Mills’ quip brought a chuckle to senior captain and quarterback Justin Thomas’ face. Thomas himself was largely forced to feed Mills and the A-Backs throughout the game due to Kentucky’s gameplan to take the ball out of his hands. But it wasn’t enough to keep him from finding paydirt on a backbreaking 21 yard draw with 49 seconds to go in the first half.

The play that put Tech up 17-3 highlighted many of Thomas’ trademarks in his swan song campaign: first showing patience to pull the Wildcats defensive line upfield, next accelerating on a dime downfield bowing out toward the sideline, and finally proving otherworldly athleticism by stretching out toward the pylon for 6. The Thomas run is a microcosm of the legacy he leaves at Georgia Tech as he moves on to the next phase of his journey.

“I mean, he's had a great career, no doubt. He's such a great kid. He's just been a joy to coach, a joy to work with,” said Johnson. “Sometimes you have to be gone for a year or two before people really realize what you did. There's no question that he'll go down as, you know, one of the greats at Georgia Tech. I mean, he's had a heck of a career.”

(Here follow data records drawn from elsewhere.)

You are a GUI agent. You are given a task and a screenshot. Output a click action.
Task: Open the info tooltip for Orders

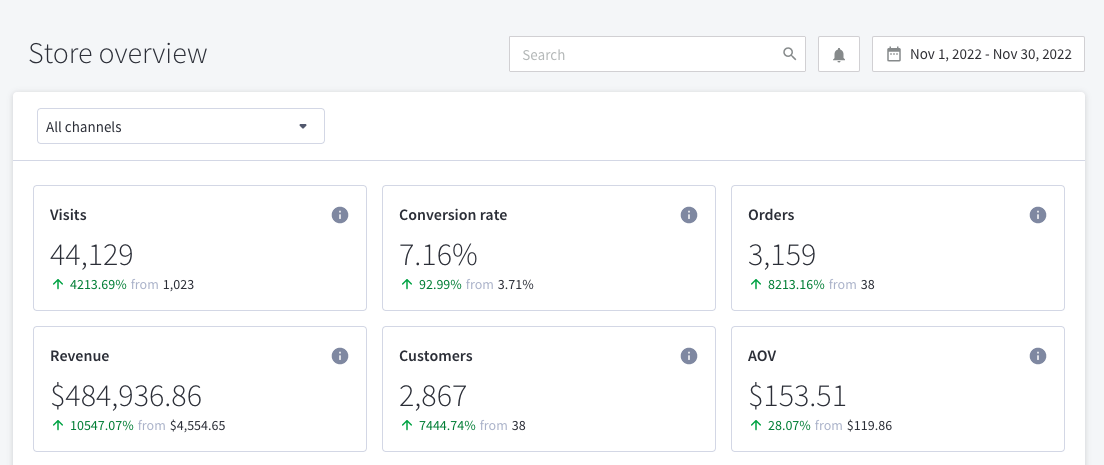1037,215
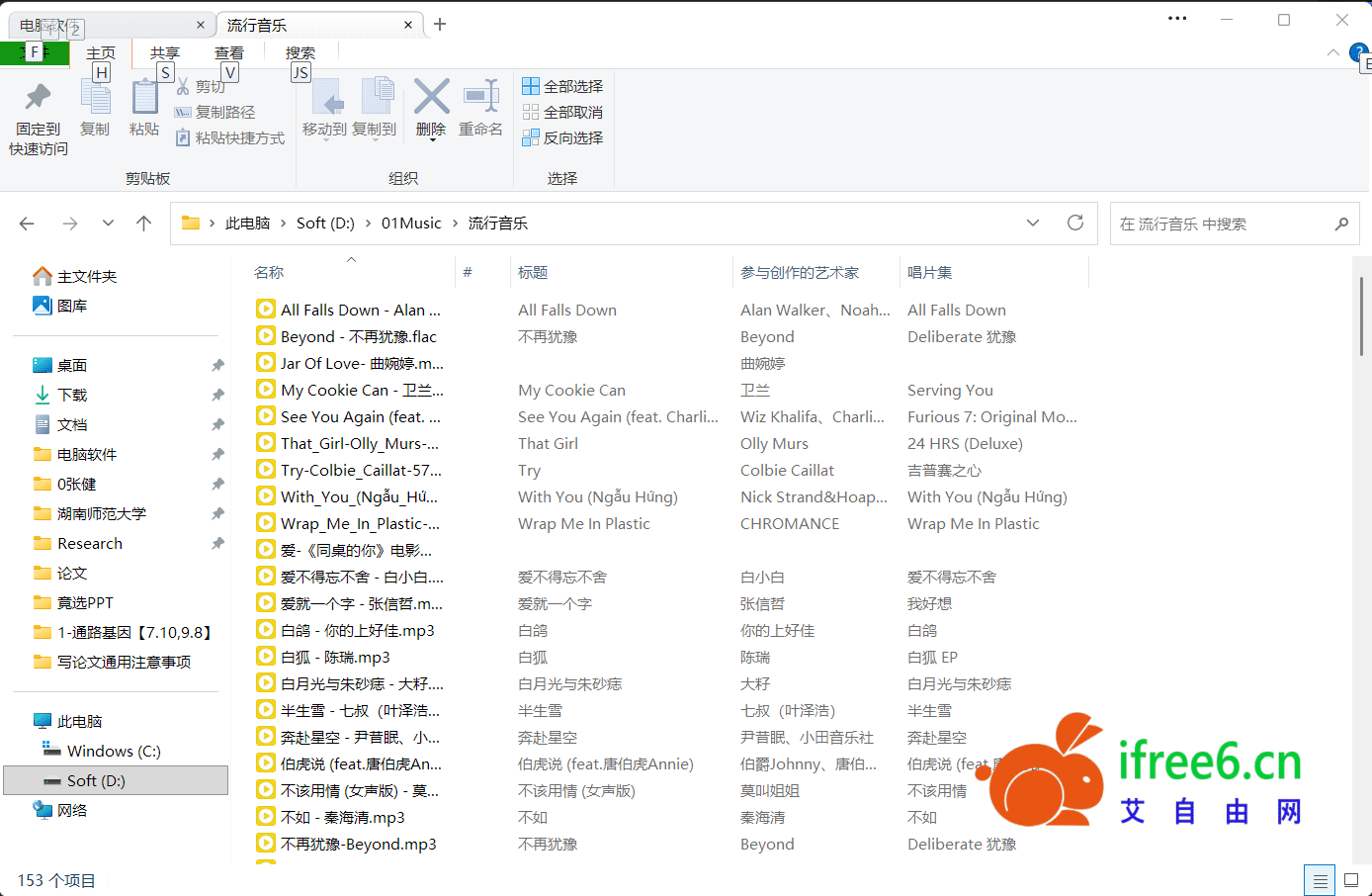Open the address bar history dropdown
This screenshot has height=896, width=1372.
click(1033, 223)

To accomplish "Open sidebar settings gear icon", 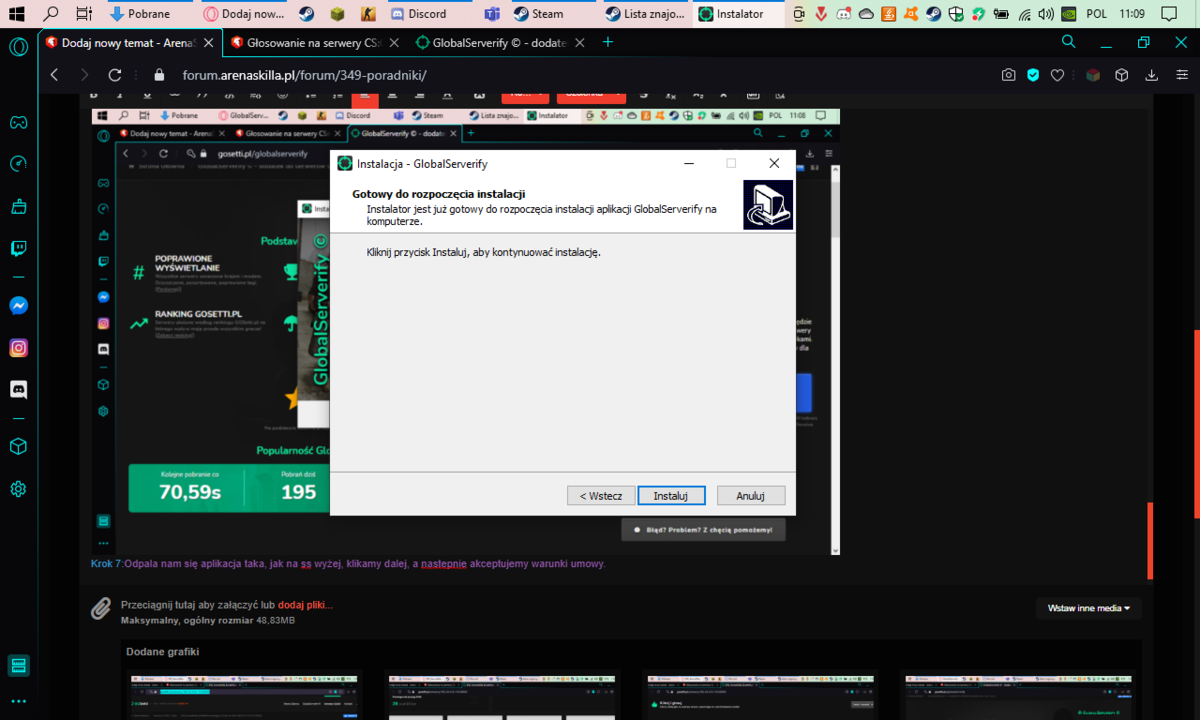I will click(18, 489).
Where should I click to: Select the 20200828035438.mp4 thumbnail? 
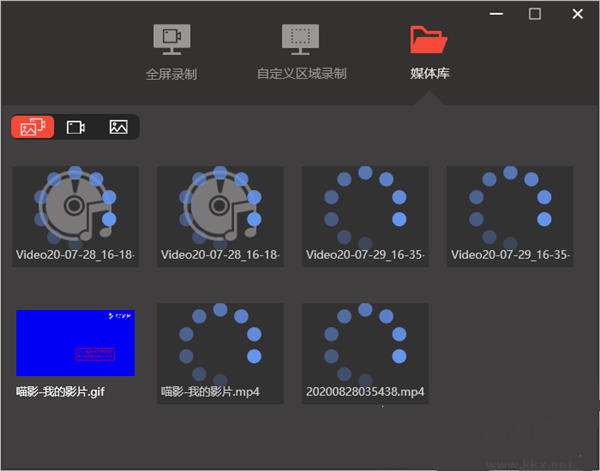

Finally, speaking of great, there have been few if any better kickers in Georgia Tech’s history than the third senior captain, Harrison Butker. Butker entered the bowl game needing a single point to break Georgia Tech’s career points record. He did so with flying colors, converting all 4 of his field goal attempts and 3 extra points en route to a 15 point day. He set a bowl record with 4 field goals, breaking a previous Tech record of 2.

“It was a lot of fun,” said Butker. “Especially at Tech where throughout my career I’ve only had maybe 1 or 2 a game. And whenever I did have 3 field goals I usually didn’t make all of them. To make all 4, I’m really happy.”

A blocked punt by junior linebacker Terrell Lewis in the 2nd quarter added one more play to the Jackets’ Special Teams highlight reel. It also led to a successful 51 yard field goal attempt by Butker as the first half clock expired.

With the win, Tech finished the 2016 season on a 4 game win streak. They are 3-0 against SEC opponents and 5-1 in their last 6 games versus the conference. And like 2014, Yellow Jackets nation rings in the New Year victorious and with some fancy hardware on its way home to Atlanta.